Evan Starling-Davis, literacy education Ph.D. student, has been named a 2020-2021 Graduate Student Public Humanities Fellow.
A joint initiative between the Syracuse University Humanities Center and the Central New York Humanities Corridor, these fellowships are supported in partnership with Humanities New York to:
- encourage emerging humanities scholars to conceive of their work in relation to the public sphere;
- develop skills for doing public work;
- and strengthen the public humanities community in New York State.
Previous fellows from the School of Education include Camilla J. Bell (2018-2019, cultural foundations of education), Gemma Cooper-Novack (2018-2019, literacy education, and Hugh Burnam (2017-2018, cultural foundations of education).

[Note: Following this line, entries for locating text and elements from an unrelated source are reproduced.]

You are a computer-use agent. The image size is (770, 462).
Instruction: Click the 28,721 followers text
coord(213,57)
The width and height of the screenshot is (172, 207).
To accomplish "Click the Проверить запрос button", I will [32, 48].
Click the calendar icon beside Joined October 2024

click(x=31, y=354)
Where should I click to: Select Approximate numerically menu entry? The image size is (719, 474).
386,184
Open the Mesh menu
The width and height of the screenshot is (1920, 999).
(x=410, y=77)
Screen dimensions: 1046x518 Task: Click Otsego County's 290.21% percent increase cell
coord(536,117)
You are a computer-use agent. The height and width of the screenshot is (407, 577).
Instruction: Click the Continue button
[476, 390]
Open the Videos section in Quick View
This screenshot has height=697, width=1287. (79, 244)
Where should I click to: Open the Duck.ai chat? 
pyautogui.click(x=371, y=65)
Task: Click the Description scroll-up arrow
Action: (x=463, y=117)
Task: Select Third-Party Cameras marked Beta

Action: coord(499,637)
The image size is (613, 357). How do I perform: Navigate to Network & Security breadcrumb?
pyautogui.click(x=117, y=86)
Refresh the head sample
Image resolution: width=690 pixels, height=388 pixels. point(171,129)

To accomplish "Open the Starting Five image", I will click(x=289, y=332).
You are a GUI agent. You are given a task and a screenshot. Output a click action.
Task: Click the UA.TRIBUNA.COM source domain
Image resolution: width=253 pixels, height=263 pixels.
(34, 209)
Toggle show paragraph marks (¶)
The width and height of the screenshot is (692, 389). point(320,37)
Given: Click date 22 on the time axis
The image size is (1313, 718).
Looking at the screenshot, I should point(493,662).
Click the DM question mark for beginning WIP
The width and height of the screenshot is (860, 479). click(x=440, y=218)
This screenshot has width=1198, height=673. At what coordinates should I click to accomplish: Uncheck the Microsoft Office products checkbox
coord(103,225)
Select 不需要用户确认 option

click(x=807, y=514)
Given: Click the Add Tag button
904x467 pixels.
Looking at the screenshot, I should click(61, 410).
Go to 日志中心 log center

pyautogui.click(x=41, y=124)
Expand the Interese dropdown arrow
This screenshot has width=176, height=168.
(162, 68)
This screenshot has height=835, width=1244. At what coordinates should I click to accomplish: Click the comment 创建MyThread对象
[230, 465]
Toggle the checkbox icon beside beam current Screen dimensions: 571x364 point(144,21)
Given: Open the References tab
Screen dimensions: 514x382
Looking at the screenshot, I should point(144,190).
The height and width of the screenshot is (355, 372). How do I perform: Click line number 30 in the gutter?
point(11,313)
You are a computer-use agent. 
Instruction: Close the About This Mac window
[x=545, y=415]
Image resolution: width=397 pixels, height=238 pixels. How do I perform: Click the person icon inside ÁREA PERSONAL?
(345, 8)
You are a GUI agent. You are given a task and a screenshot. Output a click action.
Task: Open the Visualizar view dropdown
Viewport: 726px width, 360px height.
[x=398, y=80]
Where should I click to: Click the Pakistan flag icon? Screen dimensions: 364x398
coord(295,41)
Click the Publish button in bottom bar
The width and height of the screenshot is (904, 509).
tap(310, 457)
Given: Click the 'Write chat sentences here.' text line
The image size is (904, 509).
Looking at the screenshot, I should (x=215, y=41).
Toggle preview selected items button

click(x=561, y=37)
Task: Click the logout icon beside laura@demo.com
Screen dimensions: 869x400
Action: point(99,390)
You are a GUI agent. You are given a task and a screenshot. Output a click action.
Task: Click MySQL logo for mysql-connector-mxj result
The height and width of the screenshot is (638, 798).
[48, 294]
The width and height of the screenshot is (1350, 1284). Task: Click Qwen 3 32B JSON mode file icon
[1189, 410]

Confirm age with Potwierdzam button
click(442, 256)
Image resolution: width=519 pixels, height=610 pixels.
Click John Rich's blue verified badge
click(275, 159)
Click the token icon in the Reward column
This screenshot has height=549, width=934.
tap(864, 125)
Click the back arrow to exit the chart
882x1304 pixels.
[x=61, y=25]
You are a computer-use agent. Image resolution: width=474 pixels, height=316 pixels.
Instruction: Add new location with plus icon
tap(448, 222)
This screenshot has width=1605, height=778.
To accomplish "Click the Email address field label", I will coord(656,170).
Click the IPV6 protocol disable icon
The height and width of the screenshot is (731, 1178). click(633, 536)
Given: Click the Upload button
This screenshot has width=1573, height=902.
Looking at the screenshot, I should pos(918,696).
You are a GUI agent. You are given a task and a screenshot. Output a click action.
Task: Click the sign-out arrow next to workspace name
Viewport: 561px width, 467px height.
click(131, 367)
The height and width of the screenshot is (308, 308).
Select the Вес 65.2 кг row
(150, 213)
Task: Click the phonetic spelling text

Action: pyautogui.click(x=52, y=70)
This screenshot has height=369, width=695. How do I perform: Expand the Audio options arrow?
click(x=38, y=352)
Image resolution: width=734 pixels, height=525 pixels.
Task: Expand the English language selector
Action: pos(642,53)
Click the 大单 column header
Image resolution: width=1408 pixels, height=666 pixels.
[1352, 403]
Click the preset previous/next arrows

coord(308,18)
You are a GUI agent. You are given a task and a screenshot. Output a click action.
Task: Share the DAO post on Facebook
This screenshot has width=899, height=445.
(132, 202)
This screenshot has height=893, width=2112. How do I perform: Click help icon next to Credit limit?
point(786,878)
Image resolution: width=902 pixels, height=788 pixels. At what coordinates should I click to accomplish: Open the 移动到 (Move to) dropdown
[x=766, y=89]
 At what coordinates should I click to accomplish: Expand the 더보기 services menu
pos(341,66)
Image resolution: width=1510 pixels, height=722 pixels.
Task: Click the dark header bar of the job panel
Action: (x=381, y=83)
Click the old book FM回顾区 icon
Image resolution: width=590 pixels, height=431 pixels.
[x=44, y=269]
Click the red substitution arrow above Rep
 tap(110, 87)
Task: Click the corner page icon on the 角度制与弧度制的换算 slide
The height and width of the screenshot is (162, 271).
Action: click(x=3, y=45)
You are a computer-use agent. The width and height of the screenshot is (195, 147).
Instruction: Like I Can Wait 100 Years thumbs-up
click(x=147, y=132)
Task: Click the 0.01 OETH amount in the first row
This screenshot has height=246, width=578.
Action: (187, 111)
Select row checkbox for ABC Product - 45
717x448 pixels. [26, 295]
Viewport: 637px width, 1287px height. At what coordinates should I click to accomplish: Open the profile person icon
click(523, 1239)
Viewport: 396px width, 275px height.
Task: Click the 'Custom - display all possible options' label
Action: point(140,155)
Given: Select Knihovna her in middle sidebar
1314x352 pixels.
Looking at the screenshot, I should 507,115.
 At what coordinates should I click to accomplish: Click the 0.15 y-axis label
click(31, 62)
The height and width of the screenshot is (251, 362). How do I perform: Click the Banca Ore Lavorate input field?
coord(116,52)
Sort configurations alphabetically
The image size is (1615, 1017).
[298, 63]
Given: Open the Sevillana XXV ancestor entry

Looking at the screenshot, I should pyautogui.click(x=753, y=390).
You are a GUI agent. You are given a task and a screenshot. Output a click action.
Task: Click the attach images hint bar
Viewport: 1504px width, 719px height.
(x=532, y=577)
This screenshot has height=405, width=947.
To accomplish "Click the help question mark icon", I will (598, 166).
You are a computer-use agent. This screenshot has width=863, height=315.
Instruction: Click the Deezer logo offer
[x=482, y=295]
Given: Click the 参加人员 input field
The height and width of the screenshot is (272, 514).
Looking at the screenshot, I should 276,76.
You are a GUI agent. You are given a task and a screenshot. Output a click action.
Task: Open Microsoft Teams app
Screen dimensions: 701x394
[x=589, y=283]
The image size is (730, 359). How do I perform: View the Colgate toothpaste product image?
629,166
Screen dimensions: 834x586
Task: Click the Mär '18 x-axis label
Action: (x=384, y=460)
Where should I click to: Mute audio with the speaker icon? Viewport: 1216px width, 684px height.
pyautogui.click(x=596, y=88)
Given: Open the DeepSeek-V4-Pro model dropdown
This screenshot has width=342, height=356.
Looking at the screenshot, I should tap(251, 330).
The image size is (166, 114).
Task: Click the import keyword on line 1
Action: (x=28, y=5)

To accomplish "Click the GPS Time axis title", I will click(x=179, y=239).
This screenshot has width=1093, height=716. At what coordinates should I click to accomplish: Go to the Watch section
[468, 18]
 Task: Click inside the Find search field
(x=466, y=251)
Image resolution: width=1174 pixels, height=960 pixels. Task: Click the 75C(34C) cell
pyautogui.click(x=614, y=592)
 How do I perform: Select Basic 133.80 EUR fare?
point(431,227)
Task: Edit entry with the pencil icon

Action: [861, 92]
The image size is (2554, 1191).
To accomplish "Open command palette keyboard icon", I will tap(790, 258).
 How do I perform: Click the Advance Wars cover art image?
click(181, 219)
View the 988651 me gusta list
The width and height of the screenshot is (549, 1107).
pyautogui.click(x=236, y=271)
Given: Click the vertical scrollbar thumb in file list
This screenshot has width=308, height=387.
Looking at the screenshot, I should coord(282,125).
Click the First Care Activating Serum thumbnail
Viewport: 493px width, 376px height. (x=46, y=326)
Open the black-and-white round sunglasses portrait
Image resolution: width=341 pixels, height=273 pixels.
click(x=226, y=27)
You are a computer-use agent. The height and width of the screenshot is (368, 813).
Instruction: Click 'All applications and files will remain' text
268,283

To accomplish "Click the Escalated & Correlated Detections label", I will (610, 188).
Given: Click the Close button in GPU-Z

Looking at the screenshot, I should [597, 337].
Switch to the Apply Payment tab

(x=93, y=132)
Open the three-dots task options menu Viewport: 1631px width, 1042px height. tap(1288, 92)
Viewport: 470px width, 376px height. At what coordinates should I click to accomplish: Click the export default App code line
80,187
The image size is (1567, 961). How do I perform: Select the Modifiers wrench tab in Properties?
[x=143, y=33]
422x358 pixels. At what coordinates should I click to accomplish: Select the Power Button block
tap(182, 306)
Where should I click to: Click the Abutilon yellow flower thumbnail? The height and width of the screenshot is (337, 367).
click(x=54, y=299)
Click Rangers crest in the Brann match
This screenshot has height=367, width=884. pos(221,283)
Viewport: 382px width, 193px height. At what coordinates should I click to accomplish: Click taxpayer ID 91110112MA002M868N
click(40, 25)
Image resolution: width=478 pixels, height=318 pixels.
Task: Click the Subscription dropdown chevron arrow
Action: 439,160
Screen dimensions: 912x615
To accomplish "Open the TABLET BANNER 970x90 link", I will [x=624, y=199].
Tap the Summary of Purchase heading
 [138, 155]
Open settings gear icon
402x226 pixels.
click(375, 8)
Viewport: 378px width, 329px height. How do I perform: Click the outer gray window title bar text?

The year-long fellowship involves training in public scholarship methods and work by the fellows to explore the public dimensions of their scholarship in partnership with a community organization. Starling-Davis’ project is titled “MONUMENTS: An Ecosystematic Approach to Literacy Engagement” and both celebrates and critically examines the Afro-diasporic literacy experience within the city of Syracuse. Honoring the art-activism devised from the (re)emergence of the ‘Freedom School’ via The Community Folk Art Center, Starling-Davis embarks on a quest to incite liberatory and alternative learning processes of marginalized community members and their literacies.